Compound Interest Calculator

See how your investments grow over time with compounding.

How this works

Compound interest is interest paid on interest already earned, so your balance grows faster every year. Add regular monthly contributions and the effect snowballs — small, steady deposits over decades end up dwarfing the original principal. Enter your starting amount, your expected annual return, your time horizon, and an optional monthly contribution. The result shows the future balance, total interest, and how much of it came from your contributions versus growth.

The formula

FV = P(1 + r/n)^(nt) + C × ((1 + r/n)^(nt) − 1) / (r/n)

FV = future value (final balance). P = starting principal. r = annual rate as a decimal (7% → 0.07). n = compounding periods per year (1 annual, 12 monthly, 365 daily). t = time in years. C = contribution per period (monthly contributions are converted to match the chosen frequency). When contributions are zero, only the first term applies.

Example calculation

  • You start with $10,000, contribute $200/month, and earn 7% per year compounded monthly for 10 years.
  • After 10 years your $10k starting amount alone grows to about $20,096 — already roughly doubled.
  • Add the monthly contributions and the final balance is roughly $54,800. Total contributions: $24,000. Interest: ~$20,800.

Frequently asked questions

Does compounding frequency really matter?

A bit, but less than you'd think. On $10k at 7% over 10 years, annual compounding gives ~$19,672, monthly gives ~$20,097, and daily gives ~$20,136. The jump from annual to monthly matters; from monthly to daily is barely noticeable. Rate and time are far more powerful than frequency.

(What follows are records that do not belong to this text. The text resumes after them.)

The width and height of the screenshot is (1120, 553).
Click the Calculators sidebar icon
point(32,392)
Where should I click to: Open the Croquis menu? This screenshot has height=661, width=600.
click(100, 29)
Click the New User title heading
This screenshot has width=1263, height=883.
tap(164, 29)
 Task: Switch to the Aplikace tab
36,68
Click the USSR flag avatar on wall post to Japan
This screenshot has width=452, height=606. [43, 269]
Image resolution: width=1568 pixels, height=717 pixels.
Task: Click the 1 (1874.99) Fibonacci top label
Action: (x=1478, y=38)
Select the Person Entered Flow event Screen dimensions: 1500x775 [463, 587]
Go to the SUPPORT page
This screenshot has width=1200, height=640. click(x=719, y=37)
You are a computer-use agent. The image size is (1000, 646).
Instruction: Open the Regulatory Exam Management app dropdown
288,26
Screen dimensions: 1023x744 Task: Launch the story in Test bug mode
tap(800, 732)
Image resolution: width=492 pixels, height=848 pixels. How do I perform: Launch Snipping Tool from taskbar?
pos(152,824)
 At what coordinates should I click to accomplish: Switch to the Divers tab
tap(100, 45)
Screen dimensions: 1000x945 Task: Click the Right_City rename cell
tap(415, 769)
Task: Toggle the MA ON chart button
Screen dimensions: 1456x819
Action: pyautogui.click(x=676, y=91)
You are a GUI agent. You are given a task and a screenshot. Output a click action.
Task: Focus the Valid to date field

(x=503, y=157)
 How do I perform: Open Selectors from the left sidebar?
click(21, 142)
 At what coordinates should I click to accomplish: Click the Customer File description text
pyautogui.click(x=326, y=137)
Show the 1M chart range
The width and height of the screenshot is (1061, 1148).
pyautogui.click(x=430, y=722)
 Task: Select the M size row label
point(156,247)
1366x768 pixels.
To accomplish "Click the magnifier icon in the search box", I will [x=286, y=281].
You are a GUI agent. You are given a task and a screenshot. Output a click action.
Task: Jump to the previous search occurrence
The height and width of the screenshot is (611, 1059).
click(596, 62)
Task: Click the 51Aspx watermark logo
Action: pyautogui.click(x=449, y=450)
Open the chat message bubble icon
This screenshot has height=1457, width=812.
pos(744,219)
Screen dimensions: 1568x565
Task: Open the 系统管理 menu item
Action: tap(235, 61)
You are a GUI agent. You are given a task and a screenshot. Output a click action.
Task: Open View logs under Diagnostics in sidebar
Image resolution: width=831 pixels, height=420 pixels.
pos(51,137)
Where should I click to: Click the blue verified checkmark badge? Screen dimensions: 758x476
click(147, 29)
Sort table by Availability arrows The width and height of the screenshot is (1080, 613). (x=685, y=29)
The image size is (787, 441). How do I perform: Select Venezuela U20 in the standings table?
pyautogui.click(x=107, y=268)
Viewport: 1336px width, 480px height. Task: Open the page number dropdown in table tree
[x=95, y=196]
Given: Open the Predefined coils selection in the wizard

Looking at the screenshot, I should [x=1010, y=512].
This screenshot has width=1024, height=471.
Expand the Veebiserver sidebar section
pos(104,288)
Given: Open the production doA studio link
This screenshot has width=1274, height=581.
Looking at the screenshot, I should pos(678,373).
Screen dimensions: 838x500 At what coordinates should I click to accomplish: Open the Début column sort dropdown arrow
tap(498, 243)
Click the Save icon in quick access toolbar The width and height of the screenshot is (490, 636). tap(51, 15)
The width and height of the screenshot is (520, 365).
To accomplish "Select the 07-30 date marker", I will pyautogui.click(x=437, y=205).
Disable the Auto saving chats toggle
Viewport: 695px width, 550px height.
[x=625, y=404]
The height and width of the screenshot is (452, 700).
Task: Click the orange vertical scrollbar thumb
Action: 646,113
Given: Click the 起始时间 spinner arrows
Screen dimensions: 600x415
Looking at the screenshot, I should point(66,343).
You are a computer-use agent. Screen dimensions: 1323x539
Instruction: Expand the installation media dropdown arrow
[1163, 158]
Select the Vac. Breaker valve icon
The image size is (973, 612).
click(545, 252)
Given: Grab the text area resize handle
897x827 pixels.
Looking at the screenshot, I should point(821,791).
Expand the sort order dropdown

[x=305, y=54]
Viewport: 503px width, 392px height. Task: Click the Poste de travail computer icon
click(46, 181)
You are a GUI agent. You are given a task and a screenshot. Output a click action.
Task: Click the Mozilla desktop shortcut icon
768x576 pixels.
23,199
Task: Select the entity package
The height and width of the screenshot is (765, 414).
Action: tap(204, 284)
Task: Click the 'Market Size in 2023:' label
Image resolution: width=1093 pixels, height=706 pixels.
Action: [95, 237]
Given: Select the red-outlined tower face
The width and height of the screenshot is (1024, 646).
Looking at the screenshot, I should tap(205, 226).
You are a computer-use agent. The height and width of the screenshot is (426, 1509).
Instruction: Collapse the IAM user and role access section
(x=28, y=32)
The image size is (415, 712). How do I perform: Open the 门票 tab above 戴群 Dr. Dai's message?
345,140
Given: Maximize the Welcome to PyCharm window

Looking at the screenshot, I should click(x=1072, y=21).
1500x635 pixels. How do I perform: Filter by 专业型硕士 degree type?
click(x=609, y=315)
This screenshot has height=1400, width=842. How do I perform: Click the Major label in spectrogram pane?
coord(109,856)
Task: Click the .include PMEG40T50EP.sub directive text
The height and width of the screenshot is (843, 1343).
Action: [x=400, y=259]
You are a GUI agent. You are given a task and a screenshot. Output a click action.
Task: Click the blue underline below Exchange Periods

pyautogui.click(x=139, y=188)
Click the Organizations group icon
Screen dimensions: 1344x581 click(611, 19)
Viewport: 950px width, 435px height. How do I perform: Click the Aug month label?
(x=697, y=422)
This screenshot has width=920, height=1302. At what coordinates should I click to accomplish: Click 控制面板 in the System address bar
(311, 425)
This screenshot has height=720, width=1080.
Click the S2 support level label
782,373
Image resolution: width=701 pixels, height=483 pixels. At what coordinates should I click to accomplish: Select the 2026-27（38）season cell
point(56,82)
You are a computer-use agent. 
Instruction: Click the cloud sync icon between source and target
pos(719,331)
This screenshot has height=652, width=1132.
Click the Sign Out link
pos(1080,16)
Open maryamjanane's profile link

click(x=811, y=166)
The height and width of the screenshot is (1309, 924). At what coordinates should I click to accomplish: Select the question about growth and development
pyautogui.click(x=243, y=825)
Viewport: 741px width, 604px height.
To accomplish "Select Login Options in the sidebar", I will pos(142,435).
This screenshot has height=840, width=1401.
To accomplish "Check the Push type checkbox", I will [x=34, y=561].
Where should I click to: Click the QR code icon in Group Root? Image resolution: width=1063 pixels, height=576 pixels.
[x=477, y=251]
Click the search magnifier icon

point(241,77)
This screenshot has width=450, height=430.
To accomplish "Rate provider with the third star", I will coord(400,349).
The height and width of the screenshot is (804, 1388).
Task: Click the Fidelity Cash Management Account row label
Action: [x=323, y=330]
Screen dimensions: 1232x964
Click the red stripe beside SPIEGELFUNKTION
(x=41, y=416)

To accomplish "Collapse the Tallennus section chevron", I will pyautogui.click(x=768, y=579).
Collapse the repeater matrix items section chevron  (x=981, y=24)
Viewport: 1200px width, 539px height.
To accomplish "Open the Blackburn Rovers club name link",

What rate of return should I assume?

Historical long-run averages: ~10% nominal / ~7% real (after inflation) for a diversified global stock portfolio, ~3–5% nominal for bonds, ~4–5% for a balanced 60/40 portfolio. For a high-yield savings account, use the current APY (typically 4–5% in 2024). For long-horizon planning, 6–7% is a reasonable middle ground.

Is the result before or after inflation?

It's nominal — i.e. before inflation. To see the real (purchasing-power) value of your future balance, subtract expected inflation from the rate of return. If you expect 7% returns and 3% inflation, run the calculator at 4% to see the result in today's dollars.

Why does Einstein supposedly call compounding "the eighth wonder of the world"?

The quote is almost certainly apocryphal, but the underlying math is real. Linear growth — adding the same amount each year — feels intuitive. Exponential growth doesn't: doubling time at 7% is roughly 10 years (the Rule of 72: 72/rate ≈ doubling time). Over a 40-year career, money compounds 4 times, turning $10k into $160k with no contributions at all.